How to Serialize and Deserialize a Class with Complex Data Members in C

Introduction

Serialization involves translating an object's state into a stream of bytes that can be stored and later reconstructed back into an object with the same state. This article provides guidance on serializing and deserializing a class with members of custom data types in C , offering implementation suggestions for optimal speed, portability, and memory efficiency.

Defining the Serialization Interface

A proper serialization interface should define functions for both serializing (converting to bytes) and deserializing (reconstructing from bytes). The recommended return type for the serialize function is a vector of bytes, std::vector. The deserialize function should take a span or a stream representing the serialized bytes as input.

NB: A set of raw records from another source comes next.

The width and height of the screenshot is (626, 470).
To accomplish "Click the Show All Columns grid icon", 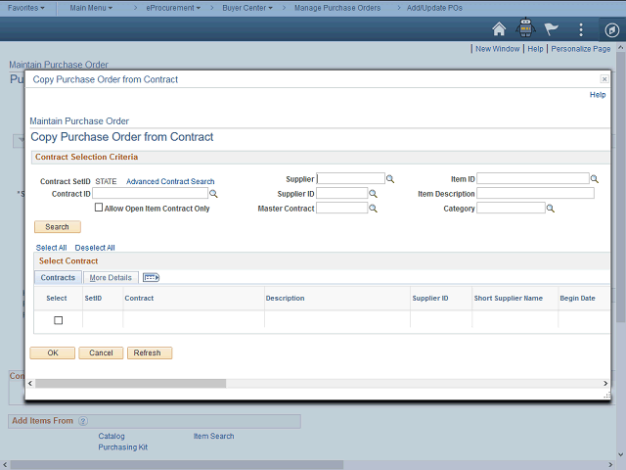I will point(151,278).
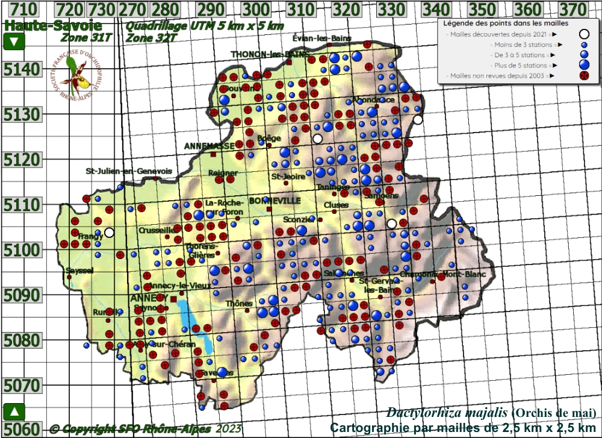This screenshot has width=602, height=438.
Task: Click the green up-arrow button at bottom left
Action: click(x=14, y=411)
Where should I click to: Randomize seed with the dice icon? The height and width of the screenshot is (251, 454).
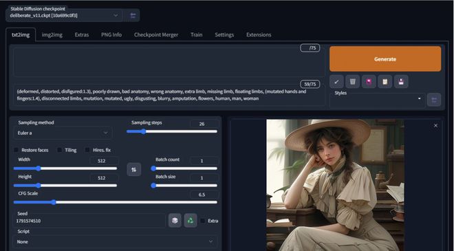(x=175, y=221)
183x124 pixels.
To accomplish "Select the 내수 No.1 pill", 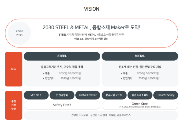I will click(36, 95).
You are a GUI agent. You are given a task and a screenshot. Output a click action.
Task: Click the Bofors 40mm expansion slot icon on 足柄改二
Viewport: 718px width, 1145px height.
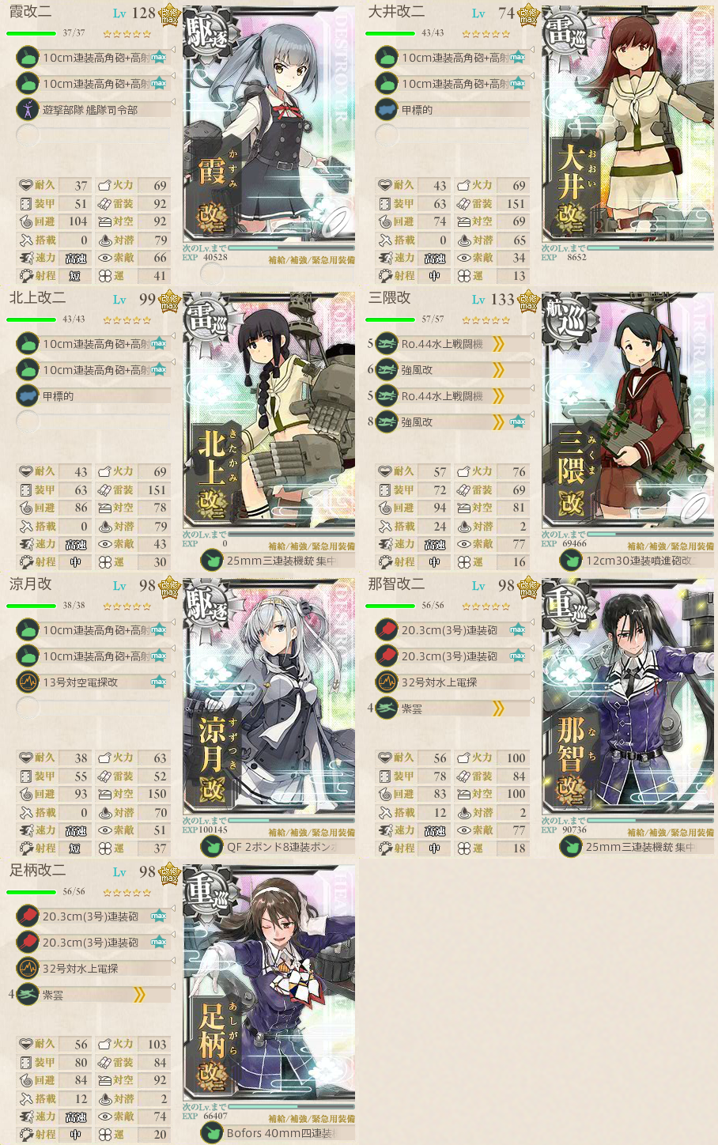pyautogui.click(x=211, y=1133)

Example Serialization Interface:

std::vector<uint8_t> serialize(Mango const& Man);
Mango deserialize(std::span<uint8_t const> data);

Custom Data Type Serialization

For custom data types, define custom serialization functions within the namespace of those data types. For example, consider a custom data type ValType:

namespace MangoLib {
    enum class ValType : uint8_t {
        #define UseValType
        #define Line(NAME, VALUE, STRING) NAME = VALUE
        Line(void_,   0, "void"),
        Line(int_,    1, "int"),
        Line(bool_,   2, "bool"),
        Line(string_, 3, "string"),
        #undef Line
        #undef UseValType
    };
}

For this type, you would define a serialization function:

namespace MangoLib {
    template <typename Out>
    Out do_generate(Out out, ValType const& x) {
        using my_serialization_helpers::do_generate;
        return do_generate(out,
                           static_cast<std::underlying_type_t<ValType>>(x));
    }
}

Similar serialization functions should be defined for other custom data types as needed.

Implementation

The following implementation suggestions consider speed, portability, and memory efficiency:

• Byte-Order: Ensure consistent byte-order through platform-specific functions if necessary.
• Endian-Neutral: Implement serialization with a platform-neutral byte-order to ensure portability.
• Representation of Strings: Customize the serialization of strings to optimize memory and speed.
• Container Capacity: Specify a maximum supported container capacity for efficient serialization.

Memory Efficiency

To optimize memory usage during serialization:

• Avoid Pointers: Use value types or references to avoid the overhead of pointers.
• Bit Fields and Packed Structures: Consider using bit fields and packed structures to pack data tightly.
• Use Container Optimizations: Utilize optimizations such as capacity reservations and pre-allocations when using containers.

Speed and Portability

For optimal speed and portability:

• Primitive Data Types: Use specialized serialization functions for primitive data types for faster processing.
• Multiple Overloads: Provide multiple overloads of serialization functions to handle different data types efficiently.
• Header-Only Serialization: Employ header-only serialization libraries such as msgpack or cereal to avoid linking dependencies.

Additional Considerations

• Storage Format: Determine the target storage format for the serialized data (file, network, memory).
• File IO: Provide serialization functions that operate on file streams for easier storage.
• Unit Testing: Thoroughly test serialization and deserialization for accuracy and correctness.

Conclusion

This article provides detailed guidance and implementation suggestions for efficiently serializing and deserializing classes with complex data members in C . By considering speed, portability, and memory efficiency, you can develop robust serialization solutions that meet the specific requirements of your application.